Like most new technologies, the cost of producing the first models is high and prices are beyond most budgets until sales reach a point where the manufacturing costs start to fall. Back in 1956, when television debut in Australia, a black-and-white 17” TV cost around £200 – roughly the price of a small car. The first 106cm plasma TVs cost around $20,000, although prices fell quite quickly.
OLED technology will no doubt take a similar route if enough people like what they see. LG lent us the 55EA9800-TA OLED TV, so we could see first-hand what the future may look like.
What we found
We compared this TV against a number of regular TVs in our lab and found it's an undoubtedly impressive picture, with remarkable blacks. However, more important than just the black level is the detail in shadows, and in that regard this is the best TV we’ve ever seen. Our testers have watched some sequences from our test movies hundreds of times over the years, but they've never seen some of the detail the 55EA9800-TA can deliver. Action sequences are smooth and there’s not a lot of noise in this screen, so even when you’re too close it isn’t unpleasant to watch.

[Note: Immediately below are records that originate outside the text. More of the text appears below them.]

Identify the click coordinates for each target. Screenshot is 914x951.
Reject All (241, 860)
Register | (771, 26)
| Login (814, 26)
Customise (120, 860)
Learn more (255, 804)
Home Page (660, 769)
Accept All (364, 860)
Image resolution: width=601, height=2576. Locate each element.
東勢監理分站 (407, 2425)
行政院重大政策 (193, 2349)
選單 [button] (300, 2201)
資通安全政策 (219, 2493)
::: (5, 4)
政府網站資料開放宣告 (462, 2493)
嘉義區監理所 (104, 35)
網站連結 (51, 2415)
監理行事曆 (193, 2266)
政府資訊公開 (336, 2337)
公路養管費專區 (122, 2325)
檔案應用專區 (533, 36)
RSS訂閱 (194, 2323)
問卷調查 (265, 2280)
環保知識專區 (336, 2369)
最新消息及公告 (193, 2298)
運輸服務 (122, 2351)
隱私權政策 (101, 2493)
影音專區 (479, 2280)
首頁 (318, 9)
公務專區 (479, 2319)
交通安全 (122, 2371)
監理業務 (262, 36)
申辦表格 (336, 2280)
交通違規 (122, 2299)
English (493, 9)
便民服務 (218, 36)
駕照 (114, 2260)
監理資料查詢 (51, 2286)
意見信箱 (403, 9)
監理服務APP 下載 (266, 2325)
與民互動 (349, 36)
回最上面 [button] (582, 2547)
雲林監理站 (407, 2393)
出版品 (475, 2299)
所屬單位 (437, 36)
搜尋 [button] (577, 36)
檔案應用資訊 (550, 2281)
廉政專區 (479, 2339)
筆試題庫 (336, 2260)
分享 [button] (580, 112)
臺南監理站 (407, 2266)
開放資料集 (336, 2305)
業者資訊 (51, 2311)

But it’s not all good news. The seven-degree curve is a gimmick and just adds to reflections. From front-on it’s not a problem, but as you move to the sides there’s some distortion and the curve becomes more apparent. One of the advantages of OLED technology is that you can move to extreme angles and the picture remains almost as saturated as when you’re in front. So there seems little need for a curve, other than to prove it’s possible. Both LG and Samsung currently have curved OLED models, and we expect them to go flat with the next generations. The 55EA9800-TA cannot be wall mounted.
Many CHOICE staff members who viewed the screen said they thought it looked a little dull compared with a bright LCD screen. This is something we often see with plasma screens desperately trying to keep their energy use to a minimum. OLED screens can use a lot of power when producing large areas of white light compared with an LED backlit LCD TV, but they make up for it by using virtually none when producing blacks.

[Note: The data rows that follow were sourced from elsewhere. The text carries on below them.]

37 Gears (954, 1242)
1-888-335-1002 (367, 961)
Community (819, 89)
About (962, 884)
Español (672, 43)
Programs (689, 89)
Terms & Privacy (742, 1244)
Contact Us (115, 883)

White levels on this TV are lowish, but a long way from being a problem if your room lighting is low – it’s just that some bright outdoor scenes may look a little subdued. The upside of this is that you tend to get more detail in highlights as well as shadows – but there is a lack of punch, despite its good colour saturation.
The screen on the 55EA9800-TA has a slight pinkish tinge, which can be seen in reflections and sometimes in lighter tones. This gives a slightly warm feel to the image, which is more an observation than a criticism, as some people will prefer a warmer image.
Sound on TVs is one of our constant complaints, and it’s disappointing to find this very expensive TV distorts quickly and sounds pretty tinny, even at low volume.
There’s no doubt the LG 55EA9800-TA OLED TV has one of the best pictures we’ve seen in our lab, and it’s a very promising technology. However, we’re not excited by the curve and are seriously underwhelmed by the sound.
At this price, our advice is to wait a while before buying.